— EXERCISE DETAILS —
Copy the lines from the one containing "Click person icon" through the one containing "Click the WeChat", both included, character for character.

○ ○ ○

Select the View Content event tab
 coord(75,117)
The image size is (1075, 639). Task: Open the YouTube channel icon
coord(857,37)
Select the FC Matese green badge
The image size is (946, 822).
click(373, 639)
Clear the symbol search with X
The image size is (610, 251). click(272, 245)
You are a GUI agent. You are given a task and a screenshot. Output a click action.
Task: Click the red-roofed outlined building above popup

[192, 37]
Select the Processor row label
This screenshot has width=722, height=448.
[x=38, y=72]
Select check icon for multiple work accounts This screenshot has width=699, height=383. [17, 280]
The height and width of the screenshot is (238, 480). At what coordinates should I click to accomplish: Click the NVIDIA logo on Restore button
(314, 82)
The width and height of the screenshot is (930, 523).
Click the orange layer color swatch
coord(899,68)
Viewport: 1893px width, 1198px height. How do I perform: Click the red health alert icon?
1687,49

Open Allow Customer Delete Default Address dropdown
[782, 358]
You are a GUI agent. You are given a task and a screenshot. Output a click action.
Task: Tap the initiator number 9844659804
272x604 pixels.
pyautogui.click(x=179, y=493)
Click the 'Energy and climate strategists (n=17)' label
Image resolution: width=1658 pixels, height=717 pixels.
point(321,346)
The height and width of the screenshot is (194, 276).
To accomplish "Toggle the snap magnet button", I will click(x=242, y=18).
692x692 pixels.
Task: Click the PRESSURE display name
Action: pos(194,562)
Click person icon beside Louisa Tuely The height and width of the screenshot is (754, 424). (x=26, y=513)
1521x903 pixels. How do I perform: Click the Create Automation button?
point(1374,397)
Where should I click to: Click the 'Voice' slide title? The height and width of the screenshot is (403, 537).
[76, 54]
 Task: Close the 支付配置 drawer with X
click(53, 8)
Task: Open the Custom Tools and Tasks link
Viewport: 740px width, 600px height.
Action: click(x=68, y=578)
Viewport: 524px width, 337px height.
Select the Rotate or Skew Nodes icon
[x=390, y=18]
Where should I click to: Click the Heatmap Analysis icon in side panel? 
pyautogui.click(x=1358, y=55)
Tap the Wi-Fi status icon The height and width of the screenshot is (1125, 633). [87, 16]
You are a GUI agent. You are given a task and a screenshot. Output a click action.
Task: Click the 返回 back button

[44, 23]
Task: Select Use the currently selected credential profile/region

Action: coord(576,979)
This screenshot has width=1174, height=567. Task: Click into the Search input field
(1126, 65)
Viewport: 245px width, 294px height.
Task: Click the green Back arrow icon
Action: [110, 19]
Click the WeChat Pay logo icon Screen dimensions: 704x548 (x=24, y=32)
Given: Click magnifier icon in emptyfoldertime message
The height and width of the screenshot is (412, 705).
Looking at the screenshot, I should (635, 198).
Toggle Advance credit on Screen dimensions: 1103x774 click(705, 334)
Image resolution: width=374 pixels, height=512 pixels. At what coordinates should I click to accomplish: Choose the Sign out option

○ ○ ○

— EXERCISE RESPONSE —
Click person icon beside Louisa Tuely The height and width of the screenshot is (754, 424). (x=26, y=513)
1521x903 pixels. How do I perform: Click the Create Automation button?
point(1374,397)
Where should I click to: Click the 'Voice' slide title? The height and width of the screenshot is (403, 537).
[76, 54]
 Task: Close the 支付配置 drawer with X
click(53, 8)
Task: Open the Custom Tools and Tasks link
Viewport: 740px width, 600px height.
Action: click(x=68, y=578)
Viewport: 524px width, 337px height.
Select the Rotate or Skew Nodes icon
[x=390, y=18]
Where should I click to: Click the Heatmap Analysis icon in side panel? 
pyautogui.click(x=1358, y=55)
Tap the Wi-Fi status icon The height and width of the screenshot is (1125, 633). [87, 16]
You are a GUI agent. You are given a task and a screenshot. Output a click action.
Task: Click the 返回 back button

[44, 23]
Task: Select Use the currently selected credential profile/region

Action: coord(576,979)
This screenshot has width=1174, height=567. Task: Click into the Search input field
(1126, 65)
Viewport: 245px width, 294px height.
Task: Click the green Back arrow icon
Action: [110, 19]
Click the WeChat Pay logo icon Screen dimensions: 704x548 (x=24, y=32)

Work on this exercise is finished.